Lebih mengejutkan lagi, pernikahan sahabat saya yang lain. Saat masih duduk dibangku sekolah, ia memang sudah terkenal dengan kepandaianya. Meski demikian, ia hidup di keluarga yang kurang mampu. Dan dari sudut pandang saya, ia memang kurang pandai bergaul dan cenderung pendiam. Dari penampilan serta pribadinya, ia terlihat sebagai seorang wanita shaleha yang tekun beribadah. Ketika saya diberi kabar mengenai pernikahannya dengan pria kaya raya yang berbeda agama, pada saat bulan ramadhan lalu, saya sempat tertegun lama dan tidak habisnya berpikir dan bertanya-tanya, apa yang sebenarnya ada dalam pikirannya? Ia rela meninggalkan agama, keluarga dan para sahabat hanya demi seorang pria kaya yang berbeda agama? Hanya dengan sebuah alasan "Bosan hidup dalam kemiskinan", mengenaskan bukan? Demi kebahagiaan dunia, ia rela terusir, tidak direstui, dibenci keluarga dan dijauhi para sahabatnya. Apakah sulitnya kehidupan ekonomi pada saat ini membuat orang menjadi lebih matrealistis dan mengorbankan segalanya demi kemudahan hidup?

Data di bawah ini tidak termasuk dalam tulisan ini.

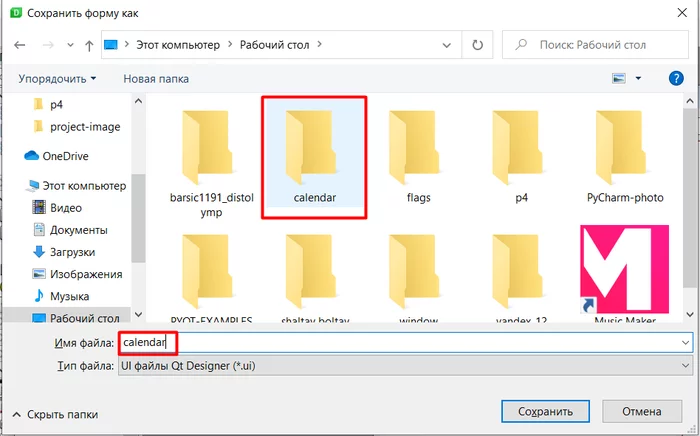Open the recent locations dropdown arrow

tap(70, 45)
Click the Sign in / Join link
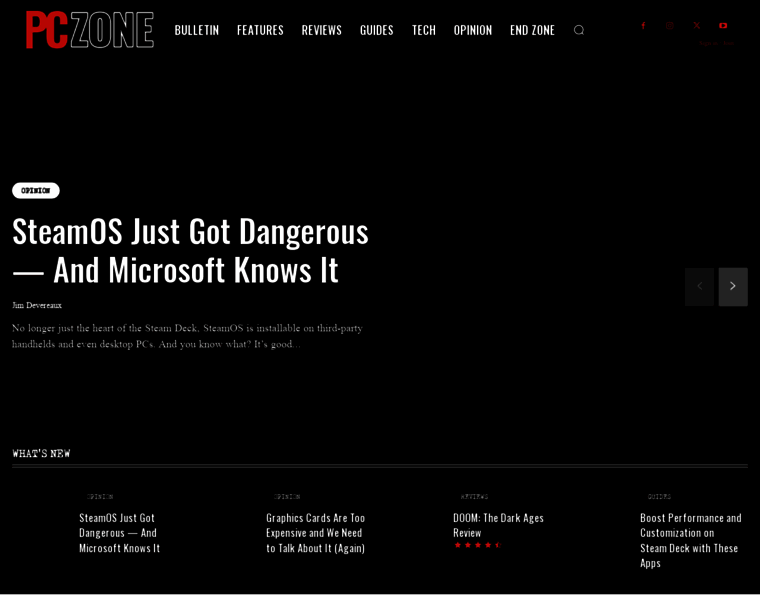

Dari berbagai macam cerita pernikahan sahabat saya, membuat saya lebih berhati-hati dalam mencari calon pendamping hidup. Tak sekedar cinta, tapi juga agama dan restu keluarga menjadi poin penting yang harus lebih diperhatikan. Pernikahan adalah hal yang sakral yang seharusnya tidak hanya membuat pasangan yang menikah berbahagia tetapi juga membawa kebahagiaan bagi para keluarga dan sahabat yang mendengar kabar pernikahan itu sendiri.